- [文書]
以下、本実施形態について、図面を参照しながら説明する。なお、開示はあくまで一例に過ぎず、当業者において、発明の主旨を保っての適宜変更について容易に想到し得るものについては、当然に本発明の範囲に含有されるものである。また、図面は、説明をより明確にするため、実際の態様に比べて、各部の幅、厚さ、形状等について模式的に表される場合があるが、あくまで一例であって、本発明の解釈を限定するものではない。また、本明細書と各図において、既出の図に関して前述したものと同一又は類似した機能を発揮する構成要素には同一の参照符号を付し、重複する詳細な説明を適宜省略することがある。
まず、本実施形態に係る表示装置について詳細に説明する。
図1は、本実施形態の表示装置を構成する表示パネルの構成を示す図である。なお、本実施形態においては、表示装置が液晶表示パネルを有する場合について説明するが、これに限らず、表示パネルが表示パネルとして有機エレクトロルミネッセンス等の自発光型表示パネルを有するものであっても良いし、表示パネルが電気泳動素子等を有する電子ペーパ型表示パネル等を有するものであっても良い。
ここで、図1では、互いに交差する第1方向X及び第2方向Yで規定されるX−Y平面における表示パネルPNLの平面図を示している。なお、本明細書において、第1方向X及び第2方向Yとは、図中の矢印の方向に限定されるものではなく、矢印の180度反対の方向も含むものとする。

- [抽出データ]

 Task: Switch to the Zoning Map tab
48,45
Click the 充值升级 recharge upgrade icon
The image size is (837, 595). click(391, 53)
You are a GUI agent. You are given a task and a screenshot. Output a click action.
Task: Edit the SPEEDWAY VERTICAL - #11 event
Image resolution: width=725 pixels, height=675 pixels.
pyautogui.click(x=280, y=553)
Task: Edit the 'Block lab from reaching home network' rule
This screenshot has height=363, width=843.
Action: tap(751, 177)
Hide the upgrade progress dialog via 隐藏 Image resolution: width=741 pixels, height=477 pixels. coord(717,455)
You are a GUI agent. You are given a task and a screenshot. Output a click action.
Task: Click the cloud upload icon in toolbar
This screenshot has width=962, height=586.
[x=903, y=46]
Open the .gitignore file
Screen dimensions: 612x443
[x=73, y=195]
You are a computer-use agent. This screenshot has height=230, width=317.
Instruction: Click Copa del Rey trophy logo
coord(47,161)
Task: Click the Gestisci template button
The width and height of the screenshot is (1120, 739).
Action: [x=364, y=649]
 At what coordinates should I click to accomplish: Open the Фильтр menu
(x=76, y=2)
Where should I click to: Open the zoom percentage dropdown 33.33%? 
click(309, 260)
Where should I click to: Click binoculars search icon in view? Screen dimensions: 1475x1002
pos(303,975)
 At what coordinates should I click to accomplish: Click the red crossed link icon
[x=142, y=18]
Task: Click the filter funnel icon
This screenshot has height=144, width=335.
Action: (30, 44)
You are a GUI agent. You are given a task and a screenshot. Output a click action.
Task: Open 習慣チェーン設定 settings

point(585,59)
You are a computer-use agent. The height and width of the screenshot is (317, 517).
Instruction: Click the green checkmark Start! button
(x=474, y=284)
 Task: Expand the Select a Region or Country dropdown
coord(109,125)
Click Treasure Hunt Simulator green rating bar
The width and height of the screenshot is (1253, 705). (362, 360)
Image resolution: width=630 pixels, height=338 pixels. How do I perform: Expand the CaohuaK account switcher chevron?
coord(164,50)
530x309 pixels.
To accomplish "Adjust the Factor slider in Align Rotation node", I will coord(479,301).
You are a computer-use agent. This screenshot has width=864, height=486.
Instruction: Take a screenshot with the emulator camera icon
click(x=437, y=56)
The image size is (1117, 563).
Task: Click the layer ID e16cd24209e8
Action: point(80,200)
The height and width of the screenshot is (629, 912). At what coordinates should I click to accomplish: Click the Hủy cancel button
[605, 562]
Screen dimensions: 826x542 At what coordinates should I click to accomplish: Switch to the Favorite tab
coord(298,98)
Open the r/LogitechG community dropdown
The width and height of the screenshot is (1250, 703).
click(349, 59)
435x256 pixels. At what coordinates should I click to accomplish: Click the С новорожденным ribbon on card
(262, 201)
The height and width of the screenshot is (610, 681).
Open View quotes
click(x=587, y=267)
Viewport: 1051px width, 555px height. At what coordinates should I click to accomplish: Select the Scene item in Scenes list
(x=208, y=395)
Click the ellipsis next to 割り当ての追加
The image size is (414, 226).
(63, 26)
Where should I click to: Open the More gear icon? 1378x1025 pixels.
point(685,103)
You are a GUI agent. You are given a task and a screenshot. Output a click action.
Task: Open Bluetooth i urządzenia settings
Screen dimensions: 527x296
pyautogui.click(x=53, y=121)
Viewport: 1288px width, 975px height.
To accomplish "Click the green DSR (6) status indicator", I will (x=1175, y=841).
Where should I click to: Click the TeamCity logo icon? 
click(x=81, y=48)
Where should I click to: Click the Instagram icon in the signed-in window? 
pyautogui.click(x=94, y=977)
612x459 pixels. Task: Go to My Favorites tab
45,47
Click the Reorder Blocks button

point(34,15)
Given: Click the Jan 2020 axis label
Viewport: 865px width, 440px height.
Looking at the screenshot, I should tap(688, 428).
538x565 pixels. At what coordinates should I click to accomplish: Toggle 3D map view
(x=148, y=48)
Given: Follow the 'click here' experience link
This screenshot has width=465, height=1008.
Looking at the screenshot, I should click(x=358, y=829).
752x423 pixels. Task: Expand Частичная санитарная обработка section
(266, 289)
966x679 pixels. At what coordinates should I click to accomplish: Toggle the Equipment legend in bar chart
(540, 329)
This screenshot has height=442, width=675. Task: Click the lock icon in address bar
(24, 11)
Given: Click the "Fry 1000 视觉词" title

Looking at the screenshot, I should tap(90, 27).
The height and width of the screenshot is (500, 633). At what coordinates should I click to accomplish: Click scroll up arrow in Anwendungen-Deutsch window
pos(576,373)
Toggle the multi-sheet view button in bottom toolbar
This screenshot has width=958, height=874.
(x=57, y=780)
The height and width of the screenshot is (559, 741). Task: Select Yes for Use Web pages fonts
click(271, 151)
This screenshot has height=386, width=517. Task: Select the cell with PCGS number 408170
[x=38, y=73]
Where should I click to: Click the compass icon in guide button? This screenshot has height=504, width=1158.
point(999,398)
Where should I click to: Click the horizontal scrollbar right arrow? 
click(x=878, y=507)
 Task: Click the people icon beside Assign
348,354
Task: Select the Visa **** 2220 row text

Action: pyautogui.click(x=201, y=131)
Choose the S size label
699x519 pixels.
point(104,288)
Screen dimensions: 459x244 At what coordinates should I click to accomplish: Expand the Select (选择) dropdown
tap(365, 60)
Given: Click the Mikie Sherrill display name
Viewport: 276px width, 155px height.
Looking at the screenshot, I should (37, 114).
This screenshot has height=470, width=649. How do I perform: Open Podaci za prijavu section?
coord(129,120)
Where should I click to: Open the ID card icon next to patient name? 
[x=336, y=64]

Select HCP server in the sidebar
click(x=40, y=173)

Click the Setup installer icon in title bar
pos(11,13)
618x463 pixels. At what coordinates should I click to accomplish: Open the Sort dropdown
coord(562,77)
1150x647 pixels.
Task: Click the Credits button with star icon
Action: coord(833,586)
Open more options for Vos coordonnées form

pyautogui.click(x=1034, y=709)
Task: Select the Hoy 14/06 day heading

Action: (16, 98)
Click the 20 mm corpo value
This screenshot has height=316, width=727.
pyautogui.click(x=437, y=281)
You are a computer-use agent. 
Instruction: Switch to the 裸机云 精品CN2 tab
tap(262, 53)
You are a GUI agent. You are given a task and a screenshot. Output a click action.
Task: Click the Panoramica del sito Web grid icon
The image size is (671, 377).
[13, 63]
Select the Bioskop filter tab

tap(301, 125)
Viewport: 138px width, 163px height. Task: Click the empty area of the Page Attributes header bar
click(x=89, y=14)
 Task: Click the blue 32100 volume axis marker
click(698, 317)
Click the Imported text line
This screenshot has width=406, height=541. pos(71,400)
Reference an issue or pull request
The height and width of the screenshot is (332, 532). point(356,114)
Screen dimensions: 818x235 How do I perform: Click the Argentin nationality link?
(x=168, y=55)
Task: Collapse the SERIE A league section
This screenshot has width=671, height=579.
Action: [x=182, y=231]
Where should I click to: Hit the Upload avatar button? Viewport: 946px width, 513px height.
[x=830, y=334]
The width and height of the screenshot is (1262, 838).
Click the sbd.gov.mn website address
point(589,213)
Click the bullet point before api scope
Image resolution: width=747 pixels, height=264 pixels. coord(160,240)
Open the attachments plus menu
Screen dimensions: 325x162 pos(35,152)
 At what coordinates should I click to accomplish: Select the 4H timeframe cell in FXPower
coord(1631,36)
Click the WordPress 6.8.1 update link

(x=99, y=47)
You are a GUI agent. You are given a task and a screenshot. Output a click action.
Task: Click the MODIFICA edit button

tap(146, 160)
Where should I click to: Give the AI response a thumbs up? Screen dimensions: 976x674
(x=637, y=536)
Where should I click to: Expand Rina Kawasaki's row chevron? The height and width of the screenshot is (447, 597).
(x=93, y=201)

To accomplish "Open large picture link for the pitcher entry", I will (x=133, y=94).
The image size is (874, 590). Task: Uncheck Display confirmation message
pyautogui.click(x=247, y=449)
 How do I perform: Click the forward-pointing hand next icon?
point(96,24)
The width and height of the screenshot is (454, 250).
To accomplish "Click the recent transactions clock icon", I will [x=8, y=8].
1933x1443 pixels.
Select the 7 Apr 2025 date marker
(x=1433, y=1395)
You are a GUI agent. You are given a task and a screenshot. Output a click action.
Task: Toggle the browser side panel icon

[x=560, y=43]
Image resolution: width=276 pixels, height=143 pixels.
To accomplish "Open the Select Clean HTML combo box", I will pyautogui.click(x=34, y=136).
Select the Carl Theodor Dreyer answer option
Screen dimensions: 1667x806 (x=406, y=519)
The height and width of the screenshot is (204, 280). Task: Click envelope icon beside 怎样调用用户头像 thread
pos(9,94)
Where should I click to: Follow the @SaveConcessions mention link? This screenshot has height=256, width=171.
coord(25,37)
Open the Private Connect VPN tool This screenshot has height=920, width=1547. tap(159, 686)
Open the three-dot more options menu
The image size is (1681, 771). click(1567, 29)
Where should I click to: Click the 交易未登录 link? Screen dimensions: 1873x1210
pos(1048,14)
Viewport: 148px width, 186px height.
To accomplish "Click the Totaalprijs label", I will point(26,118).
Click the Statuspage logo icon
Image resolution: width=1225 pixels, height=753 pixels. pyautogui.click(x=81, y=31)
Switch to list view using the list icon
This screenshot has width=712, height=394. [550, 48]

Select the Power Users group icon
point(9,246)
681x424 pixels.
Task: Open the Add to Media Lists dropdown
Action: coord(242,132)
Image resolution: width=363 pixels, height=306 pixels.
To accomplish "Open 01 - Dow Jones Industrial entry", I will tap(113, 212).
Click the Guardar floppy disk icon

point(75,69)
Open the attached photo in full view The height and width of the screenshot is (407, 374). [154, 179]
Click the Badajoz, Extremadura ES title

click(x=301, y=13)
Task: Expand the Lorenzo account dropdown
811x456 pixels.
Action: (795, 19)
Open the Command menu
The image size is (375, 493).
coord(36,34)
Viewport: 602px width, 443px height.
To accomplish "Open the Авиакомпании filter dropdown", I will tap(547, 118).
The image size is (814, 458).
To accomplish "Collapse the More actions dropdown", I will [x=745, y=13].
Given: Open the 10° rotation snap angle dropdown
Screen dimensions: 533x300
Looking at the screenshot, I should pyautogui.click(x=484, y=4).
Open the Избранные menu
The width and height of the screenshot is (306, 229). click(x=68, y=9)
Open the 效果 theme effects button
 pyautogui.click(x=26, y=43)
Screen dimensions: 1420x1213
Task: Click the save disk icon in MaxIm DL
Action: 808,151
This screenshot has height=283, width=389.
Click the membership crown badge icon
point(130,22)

- [解くべき問題]
1. 表示装置に関する文書について、次の問いに答えよ。
(a) 図面では、各部の幅、厚さ、形状等は実際の態様に比べてどのように表される場合があるか。
(b) 本実施形態では、表示装置がどのような表示パネルを有する場合について説明されるか。
(c) 図1の平面図は、どの平面における表示パネルPNLを示しているか。
2. 表示装置に関する文書を、最後の文の後から書き継げ。

- [課題別の結果]
1.
(a) 模式的に表される場合がある。
(b) 液晶表示パネルを有する場合。
(c) 互いに交差する第1方向X及び第2方向Yで規定されるX−Y平面。

2.
すなわち、表示パネルPNLは、アレイ基板(第1基板)ARと、アレイ基板ARに対向配置された対向基板(第2基板)CTと、アレイ基板ARと対向基板CTとの間に保持された液晶層LQと、を備えている。アレイ基板ARと対向基板CTとは、これらの間に所定のセルギャップを形成した状態でシール材SEによって接着されている。液晶層LQは、アレイ基板ARと対向基板CTとの間のセルギャップにおいてシール材SEによって囲まれた内側に保持されている。表示パネルPNLは、シール材SEによって囲まれた内側に、画像を表示するアクティブエリア(表示領域)ACTを備えている。アクティブエリアACTは、例えば、略長方形状であり、マトリクス状に配置された複数の画素PXによって構成されている。なお、アクティブエリアACTは、他の多角形状であっても良いし、そのエッジが曲線状に形成されていても良い。
アレイ基板ARは、アクティブエリアACTにおいて、第1方向Xに沿って延出したゲート配線G、第2方向Yに沿って延出したソース配線S、各画素PXにおいてゲート配線G及びソース配線Sと電気的に接続されたスイッチング素子SW、各画素PXにおいてスイッチング素子SWと電気的に接続された画素電極PEなどを備えている。共通電極CEは、アレイ基板AR及び対向基板CTの少なくとも一方に備えられている。
なお、表示パネルPNLの詳細な構成については説明を省略するが、TN(Twisted Nematic)モード、OCB(Optically Compensated Bend)モード、VA(Vertical Aligned)モードなどの基板主面(X−Y平面)の法線に沿った縦電界を利用する表示モード、あるいは、基板主面に対して斜め方向に傾斜した傾斜電界を利用する表示モードでは、画素電極PEがアレイ基板ARに備えられる一方で、共通電極CEが対向基板CTに備えられている。また、IPS(In−Plane Switching)モード、IPSモードの1つであるFFS(Fringe Field Switching)モードなどの基板主面に沿った横電界を利用する表示モードでは、画素電極PE及び共通電極CEの双方がアレイ基板ARに備えられている。さらには、表示パネルPNLは、上記の縦電界、横電界、及び、傾斜電界を適宜組み合わせて利用する表示モードに対応した構成を有していても良い。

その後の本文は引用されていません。